Unilever trials “nano factory” inside shipping container
Unilever has designed a factory to run within a shipping container, with just an electricity cable and water hose required to produce hundreds of tonnes of product every day.
This is all that is required to run a food factory, according to Unilever
Unilever engineers have designed a food factory which operates within a 40ft sea container, creating flexible production lines that can be moved all over the world.
The digital factory is currently being trialled in Wageningen, The Netherlands. From the end of this month, the prototype will produce liquid bouillon for Unilever’s Food Solutions business, with the possibility of expanding production to mayonnaise, ketchup and ice cream in the future.

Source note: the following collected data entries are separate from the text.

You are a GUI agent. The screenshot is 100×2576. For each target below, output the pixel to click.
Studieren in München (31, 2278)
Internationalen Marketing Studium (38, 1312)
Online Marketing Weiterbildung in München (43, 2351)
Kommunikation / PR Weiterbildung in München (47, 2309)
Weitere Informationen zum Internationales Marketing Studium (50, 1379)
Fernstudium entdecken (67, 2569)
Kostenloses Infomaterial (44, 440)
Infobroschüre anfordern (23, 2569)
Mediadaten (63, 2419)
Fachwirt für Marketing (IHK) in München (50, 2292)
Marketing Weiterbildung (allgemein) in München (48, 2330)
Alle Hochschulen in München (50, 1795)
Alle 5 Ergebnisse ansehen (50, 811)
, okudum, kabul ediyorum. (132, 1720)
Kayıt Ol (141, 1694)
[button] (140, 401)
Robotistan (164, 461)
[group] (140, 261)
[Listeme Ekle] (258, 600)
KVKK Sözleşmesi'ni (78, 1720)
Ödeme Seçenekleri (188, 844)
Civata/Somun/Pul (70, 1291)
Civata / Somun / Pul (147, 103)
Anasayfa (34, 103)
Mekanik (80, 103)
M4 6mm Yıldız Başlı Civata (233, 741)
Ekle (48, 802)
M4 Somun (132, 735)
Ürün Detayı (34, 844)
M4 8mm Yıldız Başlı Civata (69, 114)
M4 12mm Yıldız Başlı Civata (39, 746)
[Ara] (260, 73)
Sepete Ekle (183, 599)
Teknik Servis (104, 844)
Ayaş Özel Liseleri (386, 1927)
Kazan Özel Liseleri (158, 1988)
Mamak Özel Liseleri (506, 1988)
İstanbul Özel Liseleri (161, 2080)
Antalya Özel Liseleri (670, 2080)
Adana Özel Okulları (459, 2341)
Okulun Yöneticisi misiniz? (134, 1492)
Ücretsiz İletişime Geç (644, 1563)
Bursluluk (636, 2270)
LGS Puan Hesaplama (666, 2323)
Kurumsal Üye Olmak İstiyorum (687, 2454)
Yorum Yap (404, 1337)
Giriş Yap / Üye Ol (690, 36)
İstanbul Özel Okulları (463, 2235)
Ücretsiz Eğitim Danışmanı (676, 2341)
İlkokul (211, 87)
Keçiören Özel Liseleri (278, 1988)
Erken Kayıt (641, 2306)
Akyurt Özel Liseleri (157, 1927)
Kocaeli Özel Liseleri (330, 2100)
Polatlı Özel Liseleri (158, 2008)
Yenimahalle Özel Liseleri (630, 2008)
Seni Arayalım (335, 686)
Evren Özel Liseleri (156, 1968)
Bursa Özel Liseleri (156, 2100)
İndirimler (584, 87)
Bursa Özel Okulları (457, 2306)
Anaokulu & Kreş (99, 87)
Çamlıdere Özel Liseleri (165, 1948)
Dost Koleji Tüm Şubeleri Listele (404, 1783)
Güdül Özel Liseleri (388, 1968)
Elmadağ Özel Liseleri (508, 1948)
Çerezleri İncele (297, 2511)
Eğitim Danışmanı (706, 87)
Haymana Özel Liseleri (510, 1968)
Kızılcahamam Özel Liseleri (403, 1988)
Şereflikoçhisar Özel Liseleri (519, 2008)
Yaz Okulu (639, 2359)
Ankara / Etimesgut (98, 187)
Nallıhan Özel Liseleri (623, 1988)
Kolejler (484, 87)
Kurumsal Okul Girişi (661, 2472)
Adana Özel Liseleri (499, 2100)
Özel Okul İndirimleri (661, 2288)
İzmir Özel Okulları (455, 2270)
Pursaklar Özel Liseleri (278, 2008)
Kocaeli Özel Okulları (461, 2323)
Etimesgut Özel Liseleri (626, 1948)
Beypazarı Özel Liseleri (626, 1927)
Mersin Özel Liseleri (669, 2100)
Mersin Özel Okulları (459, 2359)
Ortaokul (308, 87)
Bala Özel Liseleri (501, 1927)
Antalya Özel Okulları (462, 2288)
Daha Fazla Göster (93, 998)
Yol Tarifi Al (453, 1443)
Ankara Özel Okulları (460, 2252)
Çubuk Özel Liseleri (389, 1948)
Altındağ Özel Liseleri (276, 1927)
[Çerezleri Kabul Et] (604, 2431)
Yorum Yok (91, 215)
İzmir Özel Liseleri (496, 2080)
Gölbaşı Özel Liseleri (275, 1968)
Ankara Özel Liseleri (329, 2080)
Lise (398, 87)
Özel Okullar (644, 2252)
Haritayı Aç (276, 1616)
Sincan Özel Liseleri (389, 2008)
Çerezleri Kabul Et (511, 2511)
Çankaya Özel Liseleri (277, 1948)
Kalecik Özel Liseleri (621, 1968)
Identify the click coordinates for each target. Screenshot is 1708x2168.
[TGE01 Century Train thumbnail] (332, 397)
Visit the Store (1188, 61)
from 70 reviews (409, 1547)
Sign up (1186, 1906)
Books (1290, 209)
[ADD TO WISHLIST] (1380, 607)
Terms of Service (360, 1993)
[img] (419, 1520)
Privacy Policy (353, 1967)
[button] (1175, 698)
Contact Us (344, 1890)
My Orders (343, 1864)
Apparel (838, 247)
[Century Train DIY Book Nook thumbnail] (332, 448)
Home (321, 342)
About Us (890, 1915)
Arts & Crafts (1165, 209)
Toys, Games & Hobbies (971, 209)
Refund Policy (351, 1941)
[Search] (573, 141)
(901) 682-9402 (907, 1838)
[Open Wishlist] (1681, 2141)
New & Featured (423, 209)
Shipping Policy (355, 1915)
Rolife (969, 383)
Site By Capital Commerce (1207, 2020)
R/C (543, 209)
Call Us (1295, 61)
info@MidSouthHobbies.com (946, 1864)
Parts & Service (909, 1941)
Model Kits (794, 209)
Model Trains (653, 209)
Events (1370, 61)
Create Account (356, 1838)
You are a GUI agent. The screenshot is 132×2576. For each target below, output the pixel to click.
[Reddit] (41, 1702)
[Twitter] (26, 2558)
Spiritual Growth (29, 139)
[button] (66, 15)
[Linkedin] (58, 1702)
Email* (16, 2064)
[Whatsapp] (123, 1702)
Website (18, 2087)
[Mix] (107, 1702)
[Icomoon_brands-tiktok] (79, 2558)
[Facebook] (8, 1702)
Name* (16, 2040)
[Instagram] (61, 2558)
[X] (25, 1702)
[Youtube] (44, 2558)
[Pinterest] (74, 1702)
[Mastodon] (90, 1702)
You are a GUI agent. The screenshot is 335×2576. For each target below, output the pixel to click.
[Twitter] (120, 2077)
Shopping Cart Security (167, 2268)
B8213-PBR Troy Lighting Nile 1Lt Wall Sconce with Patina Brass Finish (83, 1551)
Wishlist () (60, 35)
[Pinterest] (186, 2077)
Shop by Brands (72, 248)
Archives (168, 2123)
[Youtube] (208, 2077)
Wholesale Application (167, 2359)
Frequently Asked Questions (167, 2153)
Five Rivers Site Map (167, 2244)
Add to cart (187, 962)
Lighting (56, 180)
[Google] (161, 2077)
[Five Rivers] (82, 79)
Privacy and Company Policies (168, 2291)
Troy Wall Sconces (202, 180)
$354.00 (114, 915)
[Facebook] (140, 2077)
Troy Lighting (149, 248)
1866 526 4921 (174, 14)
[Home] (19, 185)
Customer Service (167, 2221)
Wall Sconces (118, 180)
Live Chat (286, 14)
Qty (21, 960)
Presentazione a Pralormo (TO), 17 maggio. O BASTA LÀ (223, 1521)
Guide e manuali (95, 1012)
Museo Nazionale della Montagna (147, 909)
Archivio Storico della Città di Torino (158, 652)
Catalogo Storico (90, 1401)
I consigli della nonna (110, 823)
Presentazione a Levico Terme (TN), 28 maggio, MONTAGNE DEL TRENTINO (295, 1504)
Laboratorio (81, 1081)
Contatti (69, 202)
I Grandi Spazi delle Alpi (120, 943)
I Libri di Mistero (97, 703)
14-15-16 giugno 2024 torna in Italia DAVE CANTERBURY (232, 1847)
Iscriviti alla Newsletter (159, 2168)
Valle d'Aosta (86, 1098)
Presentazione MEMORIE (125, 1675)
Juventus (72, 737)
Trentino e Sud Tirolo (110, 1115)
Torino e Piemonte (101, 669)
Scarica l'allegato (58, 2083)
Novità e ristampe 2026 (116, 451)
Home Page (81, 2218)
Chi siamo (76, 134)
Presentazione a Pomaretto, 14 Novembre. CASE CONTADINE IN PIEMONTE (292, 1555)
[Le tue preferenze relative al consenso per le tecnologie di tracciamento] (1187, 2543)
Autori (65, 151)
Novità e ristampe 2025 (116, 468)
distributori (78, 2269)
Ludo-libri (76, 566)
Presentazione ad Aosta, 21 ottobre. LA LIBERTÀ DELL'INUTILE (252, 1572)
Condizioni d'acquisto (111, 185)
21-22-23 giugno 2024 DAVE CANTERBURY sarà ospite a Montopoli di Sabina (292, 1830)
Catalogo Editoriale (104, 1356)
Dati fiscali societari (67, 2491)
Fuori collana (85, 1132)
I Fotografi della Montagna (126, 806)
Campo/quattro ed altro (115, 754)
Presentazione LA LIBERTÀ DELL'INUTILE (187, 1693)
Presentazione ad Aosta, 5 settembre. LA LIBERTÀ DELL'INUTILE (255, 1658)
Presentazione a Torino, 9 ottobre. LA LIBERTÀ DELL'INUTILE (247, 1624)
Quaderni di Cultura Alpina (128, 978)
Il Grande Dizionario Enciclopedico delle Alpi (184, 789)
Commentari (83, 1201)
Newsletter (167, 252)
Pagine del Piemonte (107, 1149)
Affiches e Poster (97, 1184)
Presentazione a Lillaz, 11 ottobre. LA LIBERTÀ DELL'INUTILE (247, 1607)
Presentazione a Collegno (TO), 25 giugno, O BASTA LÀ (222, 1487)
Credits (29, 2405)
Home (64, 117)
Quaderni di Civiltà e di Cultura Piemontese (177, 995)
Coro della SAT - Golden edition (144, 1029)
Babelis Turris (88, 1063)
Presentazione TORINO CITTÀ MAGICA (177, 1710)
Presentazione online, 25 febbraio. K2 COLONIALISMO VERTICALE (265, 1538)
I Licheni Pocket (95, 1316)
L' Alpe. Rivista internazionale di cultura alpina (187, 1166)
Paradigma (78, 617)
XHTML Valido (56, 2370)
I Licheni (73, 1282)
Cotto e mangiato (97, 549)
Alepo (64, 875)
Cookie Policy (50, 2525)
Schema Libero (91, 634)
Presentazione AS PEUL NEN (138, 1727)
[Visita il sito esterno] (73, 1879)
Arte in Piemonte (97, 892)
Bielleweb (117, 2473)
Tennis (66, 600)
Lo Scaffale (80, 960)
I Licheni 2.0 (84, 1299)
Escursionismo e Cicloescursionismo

Unilever says the concept of the travel factory means that it can be shipped to new locations across the world, making the most of local ingredients. This flexibility and localised production will allow quicker responses to changing demand in local markets, meaning products can be rolled out faster. The model can also be used to produce small volumes for product trials, without the need for mass production lines. This results in low material waste, according to the food manufacturing giant.
The agile travel factory is remotely run by a central Platform Eco System (PES) that uses live production data. Sensors on the line feed data back continuously, so adjustments can be made, and any problems quickly fixed. The container is fitted with all-in-one utility capabilities, requiring just one electricity cable and a single water hose to operate. It covers the end-to-end automated process, from raw materials to cooking through to packaging, to produce 300-tonnes of liquid seasoning per eight-hour shift.
If the travel factory trial is successful, the company says the innovative production solution could expand to other parts of the Unilever portfolio, including beauty and home care products. The company also plans to lease, rent or sell many of these production units to young entrepreneurs, opening up the opportunity for new ways of working to others.
“This travel factory reflects a new dynamic model where thousands of nano factories could be run from a central system, allowing us to have flexible production lines wherever and whenever needed,” said Olivera Trifunovic, Unilever Engineering Manager and project lead of the travel factory.
“I’m incredibly proud of our team who have worked so hard, and so quickly, to bring this start-up to life.”